If you are building an "around the walls" type of layout, divide the square footage by 4 (wide aisles or 3 for narrow aisles) and that will give you a rough idea of what your length of run will be.  A 12x24 room is 288 sq ft = 72 ft of run with wider aisles or 96 ft with narrow aisles.  That gives you an feeling for how big a layout you are planning.  If you are doing multiple decks, each deck would be somewhere in that ballpark.

Then figure out what the normal train you want to run and how long it is.  If I want to run an HO 2000 era 20 car train, that's about 15 ft long.  Dividing my 72 ft main line by 15 ft that 4+ train lengths.  That means I can only fit 2 sidings on my layout (siding-1 train of run-siding-1 train of run) or a yard and 1 other siding.  If I want to run an HO 1900 era 15 car train, that's about 8 ft long.  Dividing my 72 ft main by 8 gives me 9 train lengths, which means I can model 4 sidings.

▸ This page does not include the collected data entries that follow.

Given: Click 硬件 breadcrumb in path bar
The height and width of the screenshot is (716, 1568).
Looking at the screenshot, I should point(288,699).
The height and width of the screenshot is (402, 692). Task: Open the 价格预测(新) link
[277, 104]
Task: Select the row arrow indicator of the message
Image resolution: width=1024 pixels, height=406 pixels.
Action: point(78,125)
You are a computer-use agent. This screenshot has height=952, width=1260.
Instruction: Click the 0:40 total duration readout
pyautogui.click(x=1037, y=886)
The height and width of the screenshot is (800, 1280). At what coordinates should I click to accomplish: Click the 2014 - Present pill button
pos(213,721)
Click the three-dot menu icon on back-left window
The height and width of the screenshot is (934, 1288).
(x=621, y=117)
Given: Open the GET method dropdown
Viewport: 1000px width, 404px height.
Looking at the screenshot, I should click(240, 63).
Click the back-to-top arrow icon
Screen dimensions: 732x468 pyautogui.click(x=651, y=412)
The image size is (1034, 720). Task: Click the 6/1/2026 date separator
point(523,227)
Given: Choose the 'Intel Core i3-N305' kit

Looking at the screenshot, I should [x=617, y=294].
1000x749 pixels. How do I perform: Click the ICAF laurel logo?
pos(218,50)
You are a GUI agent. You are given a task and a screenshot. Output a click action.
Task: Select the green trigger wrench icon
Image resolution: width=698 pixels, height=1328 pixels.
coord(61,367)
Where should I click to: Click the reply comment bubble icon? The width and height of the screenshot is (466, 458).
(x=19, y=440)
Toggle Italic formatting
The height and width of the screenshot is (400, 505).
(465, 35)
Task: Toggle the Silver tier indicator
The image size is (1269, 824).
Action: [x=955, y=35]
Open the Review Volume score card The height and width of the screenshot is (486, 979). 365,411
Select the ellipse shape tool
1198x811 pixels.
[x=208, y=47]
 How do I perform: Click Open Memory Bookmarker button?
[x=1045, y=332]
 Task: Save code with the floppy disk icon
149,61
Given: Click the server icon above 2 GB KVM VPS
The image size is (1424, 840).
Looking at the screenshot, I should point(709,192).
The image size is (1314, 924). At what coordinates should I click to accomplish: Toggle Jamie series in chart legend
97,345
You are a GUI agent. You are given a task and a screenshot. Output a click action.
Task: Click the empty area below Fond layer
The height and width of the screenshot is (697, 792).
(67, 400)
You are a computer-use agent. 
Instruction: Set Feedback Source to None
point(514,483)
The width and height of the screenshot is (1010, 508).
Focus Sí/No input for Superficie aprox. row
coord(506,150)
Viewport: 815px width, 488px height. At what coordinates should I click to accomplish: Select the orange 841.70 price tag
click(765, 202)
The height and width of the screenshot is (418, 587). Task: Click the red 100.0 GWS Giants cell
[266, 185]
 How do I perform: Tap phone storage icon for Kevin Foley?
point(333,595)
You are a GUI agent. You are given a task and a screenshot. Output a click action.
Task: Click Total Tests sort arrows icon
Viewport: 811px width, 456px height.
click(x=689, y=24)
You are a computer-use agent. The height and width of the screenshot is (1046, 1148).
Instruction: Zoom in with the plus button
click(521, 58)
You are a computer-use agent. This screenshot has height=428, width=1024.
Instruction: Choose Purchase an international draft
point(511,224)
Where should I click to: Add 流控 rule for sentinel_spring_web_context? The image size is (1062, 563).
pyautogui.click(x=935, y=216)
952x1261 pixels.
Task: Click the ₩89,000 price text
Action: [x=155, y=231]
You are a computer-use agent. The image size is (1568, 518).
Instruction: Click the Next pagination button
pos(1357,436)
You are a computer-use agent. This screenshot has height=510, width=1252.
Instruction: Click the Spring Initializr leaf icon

Remember minimum radius is the MINIMUM.

The biggest problem people have is wanting too much.  It is easier to have 3 or 4 things you want and then fit a few more in than to fit 45 industries on a 4x8 sheet of plywood.

Look at both ends of a shipment.  People seem to always want a coal mine, why?  There are more customers that recieve coal than there are coal mines.  And they both use the same cars.  You can easily have a coal dealer with a large bunker in the middle of a city where a coal mine in a city looks odd.

Don't be afraid to look at the prototype.  They have lots of the same problems as modelers and they figured out how to do stuff long ago.  Anybody that tells you not to look at the prototype is giving you bad advice.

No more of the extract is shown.